_ASSIGNMENT_
From the listing below, reproduce word for word the part that opens with the line containing "Task: Open the settings gear icon in header" and closes with the line containing "Image resolution: width=1534"; reproduce nothing else.

_RECORDS TO USE_

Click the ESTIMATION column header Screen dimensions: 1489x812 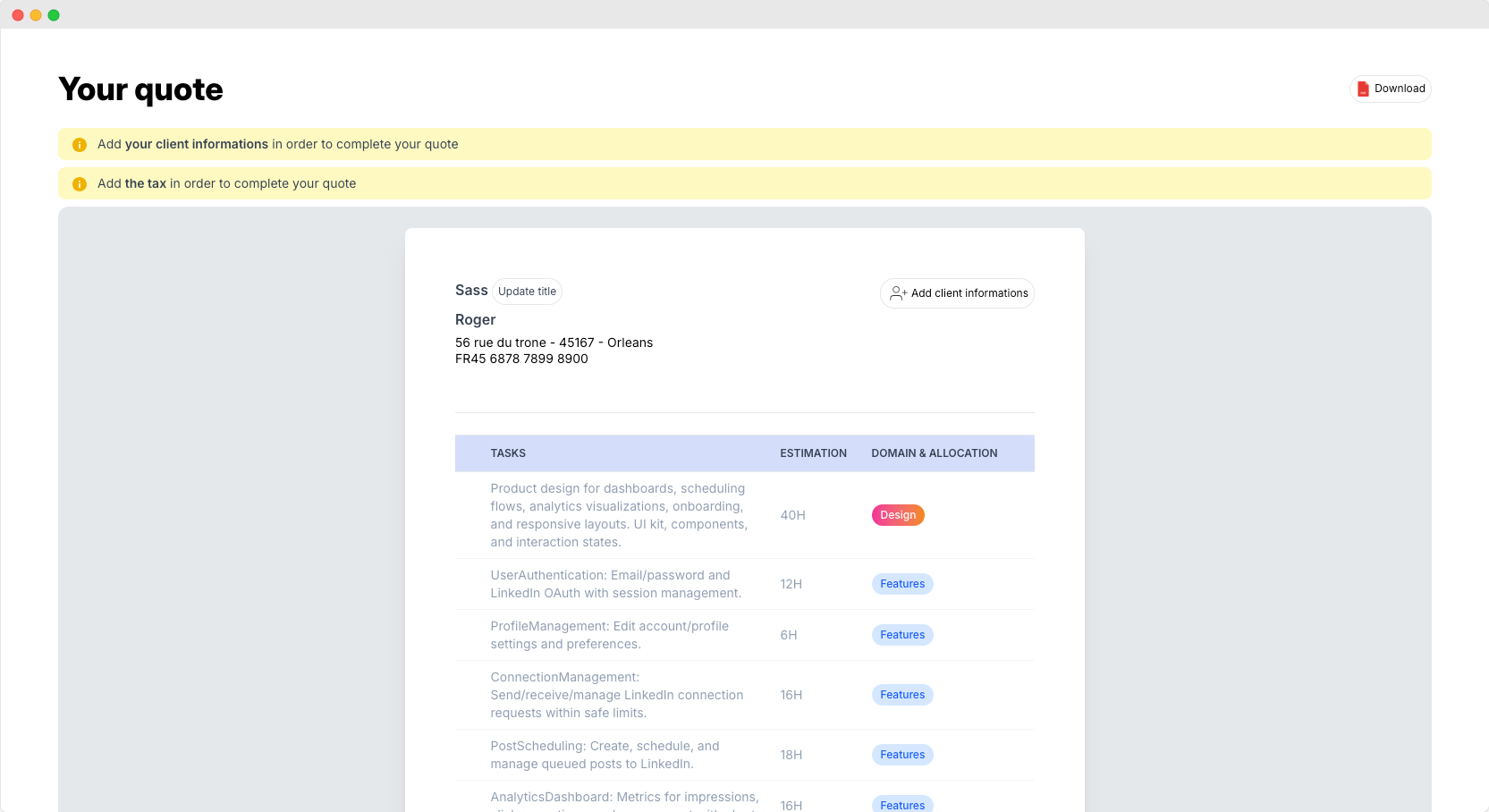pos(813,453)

...

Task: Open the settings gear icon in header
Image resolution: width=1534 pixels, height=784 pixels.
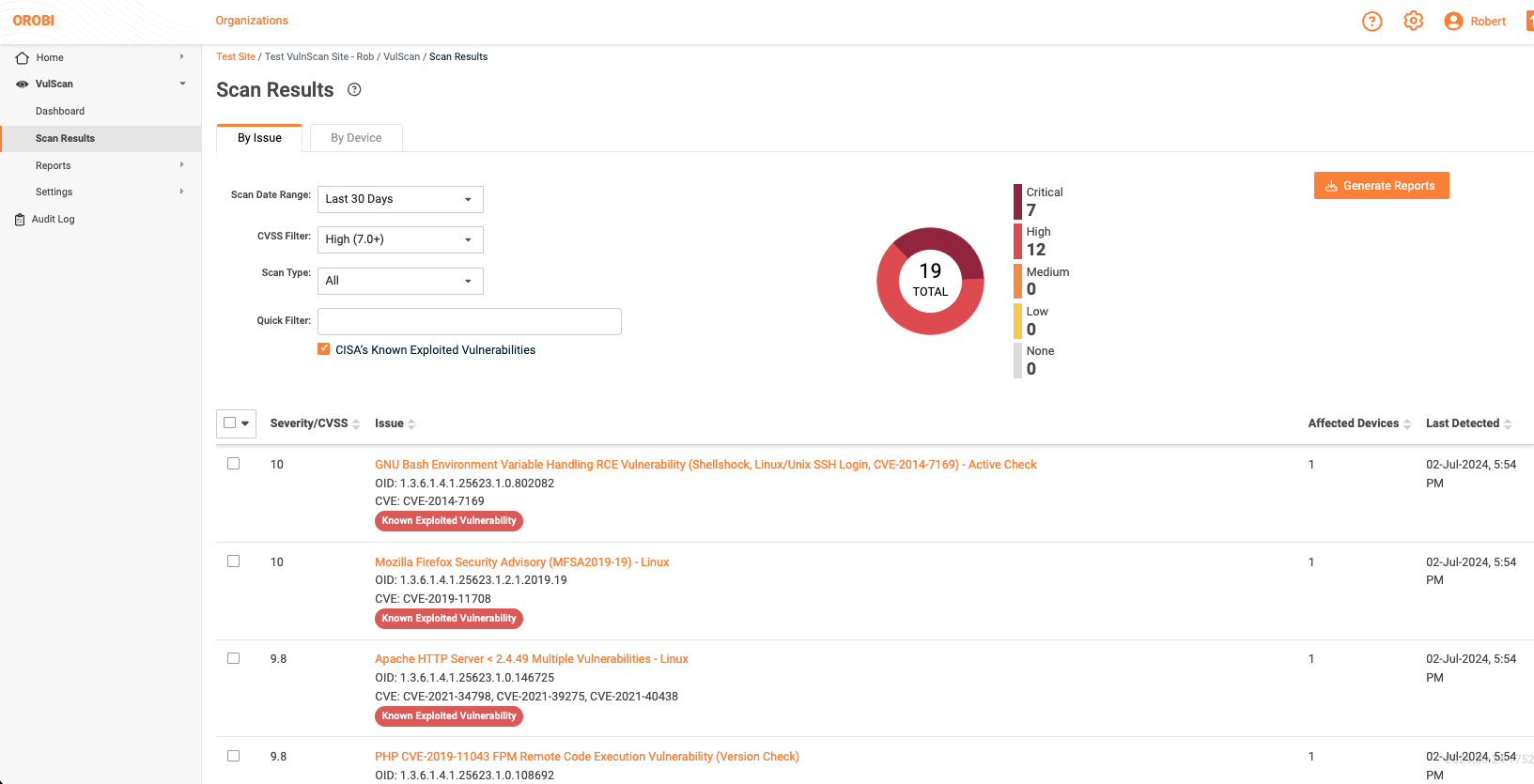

==

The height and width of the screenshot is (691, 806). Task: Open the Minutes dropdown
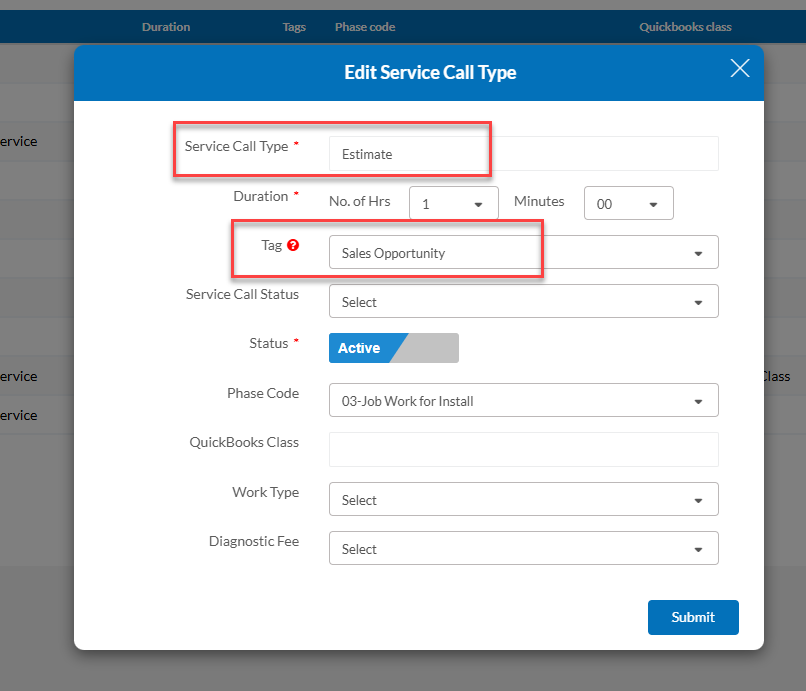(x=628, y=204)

_EXERCISE RESULT_
Task: Open the settings gear icon in header
Image resolution: width=1534 pixels, height=784 pixels.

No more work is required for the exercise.